*Written instruction 1*
In the forum thread on scuba gloves for fishing, which gloves does the poster from Oregon wear?
*Written instruction 2*
From the forum thread on scuba gloves for fishing, reproduce word for word the part that opens with the words containing "Not a diver" and closes with "keep hands warm/dry?".

*Supplied passage*

_ _ _

# scuba gloves for fishing?



## barefoot (Nov 3, 2011)

ok, got a question for the scuba divers....

Not a diver and don't know much about the sport, but I'm looking for a good alternative to cold hands during winter time fishing. Do you guys/girls have any recommendations for gloves that could be worn by a kayak fishermen during cold weather to keep hands warm/dry?

Much appreciated.


----------



## NKlamerus (Jan 4, 2016)

Floridian in Oregon here, where I kayak and bass fish year round. 

I wear these Kinko Hydroflectors, they are a little thick, but I cut the thumb off my right one to use with baitcasters 

They are insulated and completely waterproof up to the collar, other colors available, super grippy, they came in real handy during our last snow storm 

I tried 2 pairs of neoprene gloves when I got there but didn't like them, usually fit pretty tight to be effective and the sealed ones made my hands sweat

I know ice fisherman up there prefer them but I'm not sure if their hands are wet as often as on a kayak, where water is dribbling down a paddle or constantly being flung around


----------



## Joetrain (Dec 25, 2015)

_ _ _

*Data block*

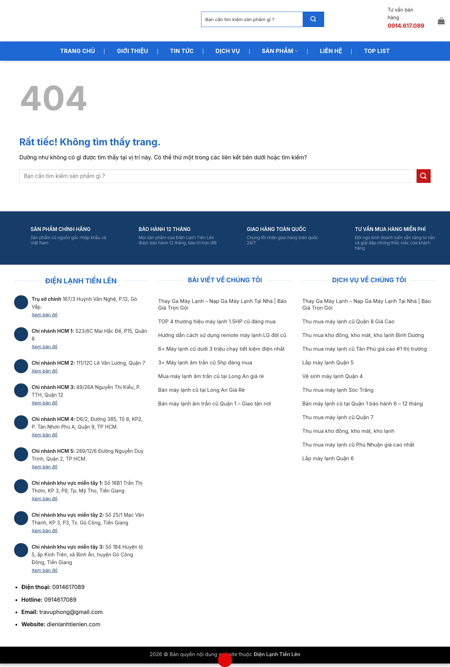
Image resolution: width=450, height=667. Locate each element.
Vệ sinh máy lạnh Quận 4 (332, 376)
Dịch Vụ (228, 50)
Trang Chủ (77, 50)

_ _ _

*Final result 1*
Kinko Hydroflectors.

*Final result 2*
Not a diver and don't know much about the sport, but I'm looking for a good alternative to cold hands during winter time fishing. Do you guys/girls have any recommendations for gloves that could be worn by a kayak fishermen during cold weather to keep hands warm/dry?